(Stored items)
=-=-=

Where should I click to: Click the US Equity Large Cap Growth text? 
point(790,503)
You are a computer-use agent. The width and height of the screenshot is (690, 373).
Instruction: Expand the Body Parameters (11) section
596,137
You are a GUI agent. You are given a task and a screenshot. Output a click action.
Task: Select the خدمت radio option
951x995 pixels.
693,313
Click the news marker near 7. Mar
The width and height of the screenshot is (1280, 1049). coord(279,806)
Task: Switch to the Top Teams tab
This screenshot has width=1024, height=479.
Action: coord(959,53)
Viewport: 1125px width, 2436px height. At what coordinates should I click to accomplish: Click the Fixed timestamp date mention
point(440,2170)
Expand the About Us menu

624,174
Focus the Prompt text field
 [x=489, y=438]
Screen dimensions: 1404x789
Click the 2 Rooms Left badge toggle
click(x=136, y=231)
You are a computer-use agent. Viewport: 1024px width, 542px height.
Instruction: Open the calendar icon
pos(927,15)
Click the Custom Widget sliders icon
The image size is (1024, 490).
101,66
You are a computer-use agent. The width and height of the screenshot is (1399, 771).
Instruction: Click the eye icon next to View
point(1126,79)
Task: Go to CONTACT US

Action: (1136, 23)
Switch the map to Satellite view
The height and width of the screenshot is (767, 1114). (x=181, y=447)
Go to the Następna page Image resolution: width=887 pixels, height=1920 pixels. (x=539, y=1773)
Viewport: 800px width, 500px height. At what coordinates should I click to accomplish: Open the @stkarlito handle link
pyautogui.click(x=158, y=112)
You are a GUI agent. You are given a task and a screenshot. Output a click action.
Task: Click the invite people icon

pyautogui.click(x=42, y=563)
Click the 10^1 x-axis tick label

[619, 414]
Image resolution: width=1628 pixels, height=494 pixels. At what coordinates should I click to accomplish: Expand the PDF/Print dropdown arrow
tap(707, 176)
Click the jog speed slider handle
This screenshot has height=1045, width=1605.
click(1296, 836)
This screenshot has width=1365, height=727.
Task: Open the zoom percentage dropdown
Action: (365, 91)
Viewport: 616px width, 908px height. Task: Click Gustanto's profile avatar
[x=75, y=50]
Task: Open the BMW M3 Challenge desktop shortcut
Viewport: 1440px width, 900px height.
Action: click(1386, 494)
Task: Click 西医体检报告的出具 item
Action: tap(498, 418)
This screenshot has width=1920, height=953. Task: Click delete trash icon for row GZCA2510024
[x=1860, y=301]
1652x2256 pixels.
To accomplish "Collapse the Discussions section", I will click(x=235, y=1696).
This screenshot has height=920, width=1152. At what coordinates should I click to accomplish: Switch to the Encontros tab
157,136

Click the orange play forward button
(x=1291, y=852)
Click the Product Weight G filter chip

=-=-=

Required work:
Going back to the entries above, set down exactly the lines that begin at the one with "Task: Click the invite people icon" and end at the one with "1652x2256 pixels.", both included, and nothing else.

Response:
Task: Click the invite people icon

pyautogui.click(x=42, y=563)
Click the 10^1 x-axis tick label

[619, 414]
Image resolution: width=1628 pixels, height=494 pixels. At what coordinates should I click to accomplish: Expand the PDF/Print dropdown arrow
tap(707, 176)
Click the jog speed slider handle
This screenshot has height=1045, width=1605.
click(1296, 836)
This screenshot has width=1365, height=727.
Task: Open the zoom percentage dropdown
Action: (365, 91)
Viewport: 616px width, 908px height. Task: Click Gustanto's profile avatar
[x=75, y=50]
Task: Open the BMW M3 Challenge desktop shortcut
Viewport: 1440px width, 900px height.
Action: click(1386, 494)
Task: Click 西医体检报告的出具 item
Action: tap(498, 418)
This screenshot has width=1920, height=953. Task: Click delete trash icon for row GZCA2510024
[x=1860, y=301]
1652x2256 pixels.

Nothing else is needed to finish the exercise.